Gravitricity Lead Engineer Miles Franklin “This grid-connected demonstrator will use two 25-tonnes weights suspended by steel cables. In our first test, we’ll drop the weights together to generate full power and verify our speed of response. We calculate we can go from zero to full power in less than a second – which can be extremely valuable in the frequency response and back-up power markets.

“We will then run tests with the two single weights, dropping one after the other to verify smooth energy output over a longer period. Together, this two-month test programme will confirm our modelling and give us valuable data for our first full-scale 4MW project which will commence in 2021.”

The project is being supported by Leicestershire firm Kelvin Power, which is delivering the lattice tower, while Dutch firm Huisman is developing the winch and control system.

Storage shift

Gravitricity’s concept has secured £650,000 in government funding from Innovate UK. Gravitricity wants to build models ranging between 1 to 20MW, with each system running for 50 years.

Energy storage installations are poised for a 122-fold increase between now and 2040, as the uptake of renewable energy and electric vehicles (EVs) and falling costs of technology provides an ideal platform to drive demand for storage solutions.
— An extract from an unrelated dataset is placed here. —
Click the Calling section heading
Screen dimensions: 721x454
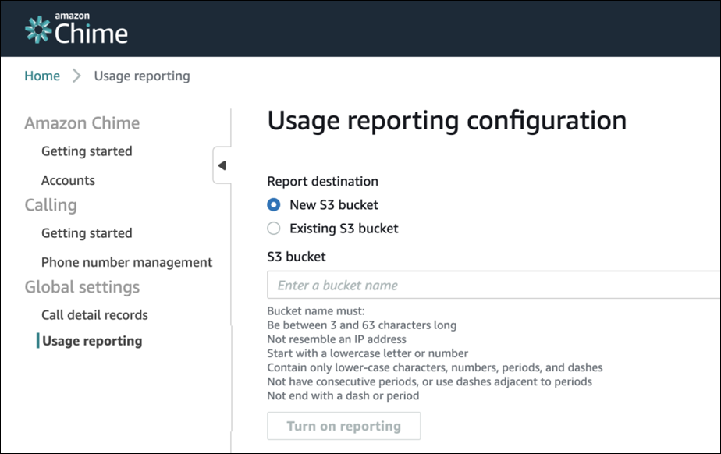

Facilitation of this demand will require $662bn of investment, according to BNEF, but will be made possible by further declines in the cost of lithium-ion batteries, which have already fallen by 85% between 2010 and 2018.

Gravitricity claims that its energy storage solution will have a levelised cost “well below” that of lithium batteries, with the output duration able to range from 15 minutes to eight hours to serve a variety of needs.